DAXA, which represents 27 registered virtual asset service providers, argues that the regulation contradicts the FIU’s stated principle of restricting high-risk transactions while allowing low-risk activity. By forcing an automatic filing for every transfer above the 10 million won mark, the regulator risks creating a massive volume of noise that could obscure genuine illicit activity. The alliance estimates that the five major domestic platforms—Upbit, Bithumb, Coinone, Korbit, and Gopax—would see their annual STR filings surge from approximately 63,000 cases in the previous year to over 5.4 million.
This 85-fold increase in reporting volume presents a significant operational bottleneck. Compliance teams at these exchanges would be forced to manage a massive influx of paperwork, which DAXA contends would dilute the effectiveness of the entire anti-money laundering (AML) apparatus. Beyond the volume issue, the alliance is challenging a requirement that exchanges verify customer information beyond existing Know Your Customer (KYC) protocols. DAXA maintains that these additional obligations lack a clear basis in primary legislation, suggesting the FIU is overstepping its authority through the subordinate decree process. For those tracking crypto market analysis, this represents a critical friction point between regulatory oversight and the practical limits of exchange infrastructure.
This conflict over the 10 million won threshold occurs against a backdrop of ongoing litigation between major exchanges and the FIU. The regulator has recently attempted to enforce strict penalties for alleged compliance failures, but these efforts have faced significant setbacks in the courtroom. On April 9, a Seoul court ruled in favor of Dunamu, the operator of Upbit, overturning a three-month partial business suspension related to 44,948 transactions with 19 unregistered overseas platforms. While the FIU has appealed this decision, the ruling signals a judicial preference for nuanced compliance assessments over the regulator’s strict liability approach.

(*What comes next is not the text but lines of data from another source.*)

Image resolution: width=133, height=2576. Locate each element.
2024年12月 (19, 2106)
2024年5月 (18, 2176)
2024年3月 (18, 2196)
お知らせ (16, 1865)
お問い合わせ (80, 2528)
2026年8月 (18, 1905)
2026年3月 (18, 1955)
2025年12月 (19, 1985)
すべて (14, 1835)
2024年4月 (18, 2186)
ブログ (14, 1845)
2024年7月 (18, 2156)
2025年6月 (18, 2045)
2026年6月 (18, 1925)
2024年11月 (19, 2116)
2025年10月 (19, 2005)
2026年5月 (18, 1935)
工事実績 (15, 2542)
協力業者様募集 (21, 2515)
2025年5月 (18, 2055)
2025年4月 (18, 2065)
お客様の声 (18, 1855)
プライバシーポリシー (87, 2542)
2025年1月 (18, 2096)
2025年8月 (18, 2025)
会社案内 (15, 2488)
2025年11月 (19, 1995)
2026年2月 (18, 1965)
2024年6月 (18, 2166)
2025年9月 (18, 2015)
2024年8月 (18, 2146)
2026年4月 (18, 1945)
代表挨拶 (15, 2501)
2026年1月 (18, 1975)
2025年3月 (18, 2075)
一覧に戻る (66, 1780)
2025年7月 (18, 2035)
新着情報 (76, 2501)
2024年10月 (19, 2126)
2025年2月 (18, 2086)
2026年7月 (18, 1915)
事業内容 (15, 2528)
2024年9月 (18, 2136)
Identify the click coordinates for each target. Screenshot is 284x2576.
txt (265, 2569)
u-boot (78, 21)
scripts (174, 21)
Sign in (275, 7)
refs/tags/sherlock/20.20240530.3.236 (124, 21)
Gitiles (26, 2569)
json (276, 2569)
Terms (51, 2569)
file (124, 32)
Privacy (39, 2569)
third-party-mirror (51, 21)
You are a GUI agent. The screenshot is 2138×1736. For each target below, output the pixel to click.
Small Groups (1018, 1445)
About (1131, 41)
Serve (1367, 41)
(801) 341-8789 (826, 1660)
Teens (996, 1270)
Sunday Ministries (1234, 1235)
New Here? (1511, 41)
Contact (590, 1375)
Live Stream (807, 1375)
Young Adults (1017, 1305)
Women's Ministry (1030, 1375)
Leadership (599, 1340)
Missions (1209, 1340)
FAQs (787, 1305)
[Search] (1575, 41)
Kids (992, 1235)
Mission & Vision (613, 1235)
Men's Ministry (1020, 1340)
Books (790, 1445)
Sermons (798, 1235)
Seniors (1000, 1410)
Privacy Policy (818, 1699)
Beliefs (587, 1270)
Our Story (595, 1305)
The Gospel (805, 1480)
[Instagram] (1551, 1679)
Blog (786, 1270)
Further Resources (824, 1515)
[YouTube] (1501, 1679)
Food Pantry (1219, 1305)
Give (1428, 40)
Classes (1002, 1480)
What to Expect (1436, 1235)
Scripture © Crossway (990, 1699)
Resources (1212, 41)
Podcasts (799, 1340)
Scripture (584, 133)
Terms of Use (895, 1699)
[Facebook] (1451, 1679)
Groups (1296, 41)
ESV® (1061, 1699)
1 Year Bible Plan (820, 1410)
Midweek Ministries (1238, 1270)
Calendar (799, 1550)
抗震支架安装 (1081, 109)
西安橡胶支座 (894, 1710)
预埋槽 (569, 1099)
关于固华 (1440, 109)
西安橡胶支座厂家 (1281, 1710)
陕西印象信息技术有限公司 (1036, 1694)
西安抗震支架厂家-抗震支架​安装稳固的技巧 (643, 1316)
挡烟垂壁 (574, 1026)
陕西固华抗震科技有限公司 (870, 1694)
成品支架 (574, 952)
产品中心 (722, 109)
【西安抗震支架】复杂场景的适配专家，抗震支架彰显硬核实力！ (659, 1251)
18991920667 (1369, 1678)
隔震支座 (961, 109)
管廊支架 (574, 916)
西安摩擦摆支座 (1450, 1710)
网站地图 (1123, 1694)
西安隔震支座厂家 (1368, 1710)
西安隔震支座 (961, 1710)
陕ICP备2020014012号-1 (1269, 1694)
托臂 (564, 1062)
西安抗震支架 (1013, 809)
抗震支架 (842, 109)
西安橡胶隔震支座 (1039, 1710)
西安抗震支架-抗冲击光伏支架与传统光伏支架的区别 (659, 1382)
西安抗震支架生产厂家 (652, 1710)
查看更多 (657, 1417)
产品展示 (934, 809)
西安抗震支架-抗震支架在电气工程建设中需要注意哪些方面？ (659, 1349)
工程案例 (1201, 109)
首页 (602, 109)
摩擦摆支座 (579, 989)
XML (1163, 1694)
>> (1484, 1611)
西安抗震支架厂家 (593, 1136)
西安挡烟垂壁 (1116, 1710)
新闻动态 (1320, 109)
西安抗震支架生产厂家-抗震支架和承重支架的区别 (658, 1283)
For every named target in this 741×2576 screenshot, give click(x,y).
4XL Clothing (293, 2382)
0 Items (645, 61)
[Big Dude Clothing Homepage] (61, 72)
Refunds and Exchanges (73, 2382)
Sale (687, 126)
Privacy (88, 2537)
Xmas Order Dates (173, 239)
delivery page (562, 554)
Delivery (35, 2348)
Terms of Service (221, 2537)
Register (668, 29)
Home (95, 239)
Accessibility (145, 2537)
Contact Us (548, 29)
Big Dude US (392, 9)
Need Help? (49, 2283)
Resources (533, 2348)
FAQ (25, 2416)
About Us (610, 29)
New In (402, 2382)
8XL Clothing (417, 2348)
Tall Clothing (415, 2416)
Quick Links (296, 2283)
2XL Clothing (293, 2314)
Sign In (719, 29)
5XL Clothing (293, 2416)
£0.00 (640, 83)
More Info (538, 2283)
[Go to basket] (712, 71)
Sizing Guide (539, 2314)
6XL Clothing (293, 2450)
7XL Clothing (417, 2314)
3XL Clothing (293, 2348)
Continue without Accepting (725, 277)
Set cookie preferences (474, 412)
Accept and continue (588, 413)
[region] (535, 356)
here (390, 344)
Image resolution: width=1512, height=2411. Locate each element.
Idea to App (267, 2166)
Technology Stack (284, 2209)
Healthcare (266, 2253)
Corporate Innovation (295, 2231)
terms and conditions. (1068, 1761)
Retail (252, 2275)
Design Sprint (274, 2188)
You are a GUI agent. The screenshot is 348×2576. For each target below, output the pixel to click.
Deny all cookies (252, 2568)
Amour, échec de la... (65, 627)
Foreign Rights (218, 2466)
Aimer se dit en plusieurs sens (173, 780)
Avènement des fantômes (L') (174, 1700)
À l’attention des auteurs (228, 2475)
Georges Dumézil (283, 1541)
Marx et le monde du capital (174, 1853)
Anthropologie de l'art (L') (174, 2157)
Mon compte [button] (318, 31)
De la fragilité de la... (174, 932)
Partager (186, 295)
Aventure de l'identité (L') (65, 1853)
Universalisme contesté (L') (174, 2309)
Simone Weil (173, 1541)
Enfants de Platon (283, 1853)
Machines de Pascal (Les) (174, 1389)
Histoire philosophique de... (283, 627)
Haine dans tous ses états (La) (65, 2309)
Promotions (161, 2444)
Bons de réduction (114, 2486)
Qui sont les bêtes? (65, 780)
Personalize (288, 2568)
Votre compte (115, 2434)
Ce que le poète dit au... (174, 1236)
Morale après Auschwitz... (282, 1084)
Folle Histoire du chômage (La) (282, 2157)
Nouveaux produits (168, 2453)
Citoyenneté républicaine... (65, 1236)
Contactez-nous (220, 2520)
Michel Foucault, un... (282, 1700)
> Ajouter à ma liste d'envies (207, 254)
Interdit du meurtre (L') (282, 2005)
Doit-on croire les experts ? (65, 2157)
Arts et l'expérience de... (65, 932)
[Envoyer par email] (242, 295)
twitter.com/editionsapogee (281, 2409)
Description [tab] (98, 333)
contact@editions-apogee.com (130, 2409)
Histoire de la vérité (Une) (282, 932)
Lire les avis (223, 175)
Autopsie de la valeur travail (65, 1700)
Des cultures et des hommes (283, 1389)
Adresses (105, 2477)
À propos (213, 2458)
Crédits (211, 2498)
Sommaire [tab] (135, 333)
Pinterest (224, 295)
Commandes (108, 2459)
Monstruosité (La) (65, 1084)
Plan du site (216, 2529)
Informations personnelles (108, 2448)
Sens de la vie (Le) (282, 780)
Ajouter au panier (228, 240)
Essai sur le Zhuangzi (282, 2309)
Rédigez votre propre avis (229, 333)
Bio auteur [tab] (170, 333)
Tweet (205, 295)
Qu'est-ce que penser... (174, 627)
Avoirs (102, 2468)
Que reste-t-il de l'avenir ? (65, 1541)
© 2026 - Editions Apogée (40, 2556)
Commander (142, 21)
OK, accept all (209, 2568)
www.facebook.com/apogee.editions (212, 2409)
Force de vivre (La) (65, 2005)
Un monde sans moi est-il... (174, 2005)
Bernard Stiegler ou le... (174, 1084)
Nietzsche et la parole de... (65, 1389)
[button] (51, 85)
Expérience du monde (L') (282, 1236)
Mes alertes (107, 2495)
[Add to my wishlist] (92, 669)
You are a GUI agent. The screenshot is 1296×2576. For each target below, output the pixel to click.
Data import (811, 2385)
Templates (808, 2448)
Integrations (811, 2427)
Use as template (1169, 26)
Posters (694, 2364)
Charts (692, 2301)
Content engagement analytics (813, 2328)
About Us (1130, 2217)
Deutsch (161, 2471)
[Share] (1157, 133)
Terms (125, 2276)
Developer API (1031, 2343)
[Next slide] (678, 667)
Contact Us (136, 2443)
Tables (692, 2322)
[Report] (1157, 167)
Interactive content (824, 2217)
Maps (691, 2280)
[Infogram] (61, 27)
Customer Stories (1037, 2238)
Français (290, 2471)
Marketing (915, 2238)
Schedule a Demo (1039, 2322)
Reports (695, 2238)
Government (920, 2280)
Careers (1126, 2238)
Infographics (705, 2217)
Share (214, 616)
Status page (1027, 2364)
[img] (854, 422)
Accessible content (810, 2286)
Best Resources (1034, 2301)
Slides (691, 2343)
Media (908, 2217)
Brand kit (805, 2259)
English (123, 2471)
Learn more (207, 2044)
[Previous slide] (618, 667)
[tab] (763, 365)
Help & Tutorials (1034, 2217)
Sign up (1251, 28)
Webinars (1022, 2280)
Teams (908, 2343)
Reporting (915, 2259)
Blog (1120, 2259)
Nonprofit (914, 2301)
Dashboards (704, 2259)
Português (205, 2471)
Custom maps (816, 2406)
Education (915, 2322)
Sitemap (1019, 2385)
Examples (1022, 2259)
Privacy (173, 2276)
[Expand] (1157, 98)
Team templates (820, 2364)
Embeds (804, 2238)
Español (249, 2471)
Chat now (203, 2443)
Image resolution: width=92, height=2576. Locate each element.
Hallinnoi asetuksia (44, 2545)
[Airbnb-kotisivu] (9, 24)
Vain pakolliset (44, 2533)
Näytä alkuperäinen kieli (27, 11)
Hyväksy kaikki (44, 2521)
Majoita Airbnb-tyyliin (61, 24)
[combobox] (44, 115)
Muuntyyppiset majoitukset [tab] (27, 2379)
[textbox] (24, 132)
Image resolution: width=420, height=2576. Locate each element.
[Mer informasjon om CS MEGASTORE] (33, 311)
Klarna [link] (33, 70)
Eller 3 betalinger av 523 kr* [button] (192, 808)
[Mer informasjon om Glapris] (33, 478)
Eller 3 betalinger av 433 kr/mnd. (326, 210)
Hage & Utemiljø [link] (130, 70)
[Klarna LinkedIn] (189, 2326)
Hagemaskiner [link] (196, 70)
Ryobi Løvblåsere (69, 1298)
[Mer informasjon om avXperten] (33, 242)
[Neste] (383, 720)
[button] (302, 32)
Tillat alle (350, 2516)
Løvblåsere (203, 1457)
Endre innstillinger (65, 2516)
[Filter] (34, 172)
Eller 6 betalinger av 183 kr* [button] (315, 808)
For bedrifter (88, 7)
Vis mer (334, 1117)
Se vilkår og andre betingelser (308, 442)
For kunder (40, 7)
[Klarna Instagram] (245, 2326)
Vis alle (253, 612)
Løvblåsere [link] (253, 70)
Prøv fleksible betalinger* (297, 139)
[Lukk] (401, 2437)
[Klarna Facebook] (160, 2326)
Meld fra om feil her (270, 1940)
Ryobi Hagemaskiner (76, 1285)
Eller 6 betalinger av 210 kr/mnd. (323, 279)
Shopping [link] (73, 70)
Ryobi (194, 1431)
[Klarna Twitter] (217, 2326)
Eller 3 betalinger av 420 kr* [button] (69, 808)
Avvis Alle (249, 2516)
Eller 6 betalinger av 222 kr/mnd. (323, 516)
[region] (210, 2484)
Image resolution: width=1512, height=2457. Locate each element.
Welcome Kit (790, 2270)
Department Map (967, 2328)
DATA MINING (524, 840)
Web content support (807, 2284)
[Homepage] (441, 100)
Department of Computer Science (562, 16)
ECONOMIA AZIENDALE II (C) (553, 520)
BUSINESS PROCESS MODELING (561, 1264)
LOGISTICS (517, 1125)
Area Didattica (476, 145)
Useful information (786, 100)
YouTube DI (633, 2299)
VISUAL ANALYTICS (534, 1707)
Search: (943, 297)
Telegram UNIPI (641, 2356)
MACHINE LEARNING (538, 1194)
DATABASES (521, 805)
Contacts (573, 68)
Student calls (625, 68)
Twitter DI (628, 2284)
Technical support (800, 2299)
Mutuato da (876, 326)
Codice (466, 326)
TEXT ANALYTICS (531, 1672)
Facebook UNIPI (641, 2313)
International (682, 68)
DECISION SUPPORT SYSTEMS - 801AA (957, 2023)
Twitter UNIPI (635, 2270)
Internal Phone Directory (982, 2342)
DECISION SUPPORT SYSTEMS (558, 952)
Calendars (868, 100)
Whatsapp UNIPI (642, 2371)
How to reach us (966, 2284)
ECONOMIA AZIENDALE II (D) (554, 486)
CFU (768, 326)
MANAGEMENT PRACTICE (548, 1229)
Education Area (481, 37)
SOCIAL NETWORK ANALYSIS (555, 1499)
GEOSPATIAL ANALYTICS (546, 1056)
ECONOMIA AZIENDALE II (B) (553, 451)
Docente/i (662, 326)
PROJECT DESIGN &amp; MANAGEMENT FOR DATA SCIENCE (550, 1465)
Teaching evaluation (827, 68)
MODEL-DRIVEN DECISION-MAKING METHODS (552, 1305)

Similar outcomes have followed for other major players. On April 30, Bithumb successfully halted a six-month partial business suspension tied to alleged violations of financial information rules. Furthermore, Coinone has secured a temporary stay against both a three-month suspension and a 5.2 billion won fine, which the FIU had imposed citing KYC shortcomings. These court victories suggest that judges are increasingly requiring regulators to account for a firm’s internal compliance efforts rather than relying on blanket enforcement actions. The current consultation period for the 10 million won rule is scheduled to conclude on May 11, with the decree expected to be finalized in July.
The current regulatory environment in South Korea is characterized by what some observers describe as a crypto law vacuum, where the FIU relies on expansive interpretations of existing statutes to manage the sector. This approach has led to a cycle of fines and suspensions that are now being tested and frequently overturned in court. For investors and operators, the uncertainty surrounding these rules creates a complex landscape for cross-border liquidity. If the 10 million won rule is enacted without modification, it could effectively categorize many major global platforms as high-risk for Korean users, potentially restricting access to international liquidity pools.
As the July deadline for the final decree approaches, the industry is bracing for a potential showdown. The conflict highlights a fundamental disagreement regarding the role of exchanges in the financial system. While the FIU seeks to minimize risk through rigid, value-based reporting, the exchanges argue that such measures are operationally impossible and ignore the reality of modern digital asset flows. The outcome of this dispute will likely dictate the compliance costs for the next several years and determine whether Korean exchanges can maintain their current operational models or if they will be forced to adopt more restrictive, high-friction interfaces for their users. The ongoing legal battles suggest that the judiciary will remain a key arbiter in this process, potentially limiting the FIU’s ability to impose its preferred regulatory framework without clearer legislative support.